Der Krieg war geschlagen und die Feinde besiegt und
dies musste mit vielen Opfern erkämpft werden.
Viele von ihnen hatten ihr Leben auf dem Schlachtfeld
gelassen, andere wiederum erst in diesen Hallen. Ihnen
konnten die kundigen Hände der Heiler nicht mehr
helfen und er war sich sicher, dass dies auch besser
war. Denn nur selten vermochten es die Heilmethoden
auch die schmerzende Seele zu beruhigen.
Doch er...er hatte den Kampf überlebt und ebenso
den Irrsinn seines Vaters. Nun lag er hier in den Häusern
der Heilung, ans Bett gefesselt von Schwäche und
Schmerz. Nur noch ein erbärmliches Abbild des Kriegers,
der er einmal war. Zweimal war Faramir seinem Schicksal
und damit dem Tod entkommen und doch glaubte der junge
Mann, dass sein Platz im Leben verwirkt war. Wieder
einmal fragte er sich, was für einen Sinn sein
Dasein überhaupt noch hatte. Alles, was ihm jemals
wichtig gewesen ist, war Vergangenheit und nur eine
verblassende Erinnerung im Wind. Sein geliebter Bruder
war dorthin gegangen, wohin er ihm noch nicht folgen
konnte und auch der Mann, der ihm nie Liebe entgegen
gebracht hatte, war aus diesem Leben geschieden. Und
obwohl es sein Vater eigentlich nicht verdient hatte,
musste Faramir zugeben, dass er ihn geliebt hatte, selbst
nach all der Pein und Verachtung. Doch nun war er alleine,
zurückgelassen von denen, die seine Familie ausmachten.

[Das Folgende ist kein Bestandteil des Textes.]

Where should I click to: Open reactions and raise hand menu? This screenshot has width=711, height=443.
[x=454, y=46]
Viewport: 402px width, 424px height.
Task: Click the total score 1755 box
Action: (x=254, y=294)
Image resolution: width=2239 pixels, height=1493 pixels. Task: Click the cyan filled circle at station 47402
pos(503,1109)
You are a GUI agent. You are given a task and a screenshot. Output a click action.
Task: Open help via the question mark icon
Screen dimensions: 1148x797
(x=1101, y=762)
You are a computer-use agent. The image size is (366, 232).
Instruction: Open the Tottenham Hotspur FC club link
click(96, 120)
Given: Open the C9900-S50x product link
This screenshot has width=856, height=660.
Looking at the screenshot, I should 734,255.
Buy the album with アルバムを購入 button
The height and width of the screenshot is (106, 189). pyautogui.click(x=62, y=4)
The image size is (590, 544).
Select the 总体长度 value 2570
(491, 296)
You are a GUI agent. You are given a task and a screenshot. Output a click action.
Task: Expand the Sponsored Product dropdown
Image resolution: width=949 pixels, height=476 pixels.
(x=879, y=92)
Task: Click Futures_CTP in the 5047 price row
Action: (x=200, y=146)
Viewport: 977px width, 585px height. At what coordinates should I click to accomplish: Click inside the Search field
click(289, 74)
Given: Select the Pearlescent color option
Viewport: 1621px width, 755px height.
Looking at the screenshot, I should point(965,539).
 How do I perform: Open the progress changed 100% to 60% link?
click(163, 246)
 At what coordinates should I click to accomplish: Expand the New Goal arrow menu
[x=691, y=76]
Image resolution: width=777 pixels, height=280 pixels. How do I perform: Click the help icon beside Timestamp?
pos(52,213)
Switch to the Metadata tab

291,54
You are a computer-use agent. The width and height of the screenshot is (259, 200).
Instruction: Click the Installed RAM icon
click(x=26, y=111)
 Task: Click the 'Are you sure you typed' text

"Oh Boromir, wie konntest Du das Versprechen, zurückzukehren
nur brechen?" In Faramirs Stimme lag Verzweiflung
und ein Schmerz, der von keinem Heilmittel gestillt
werden konnte. Denn noch nie vermochten es die Heiler
der Menschen, auch seelische Schmerzen zu heilen.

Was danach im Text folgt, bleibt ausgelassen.